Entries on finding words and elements
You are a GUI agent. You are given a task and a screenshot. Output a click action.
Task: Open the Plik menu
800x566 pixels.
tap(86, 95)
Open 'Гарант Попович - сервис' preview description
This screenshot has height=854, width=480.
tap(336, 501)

Task prompt: Repeat the data above line for line, with no changes.

The answer:
You are a GUI agent. You are given a task and a screenshot. Output a click action.
Task: Open the Plik menu
800x566 pixels.
tap(86, 95)
Open 'Гарант Попович - сервис' preview description
This screenshot has height=854, width=480.
tap(336, 501)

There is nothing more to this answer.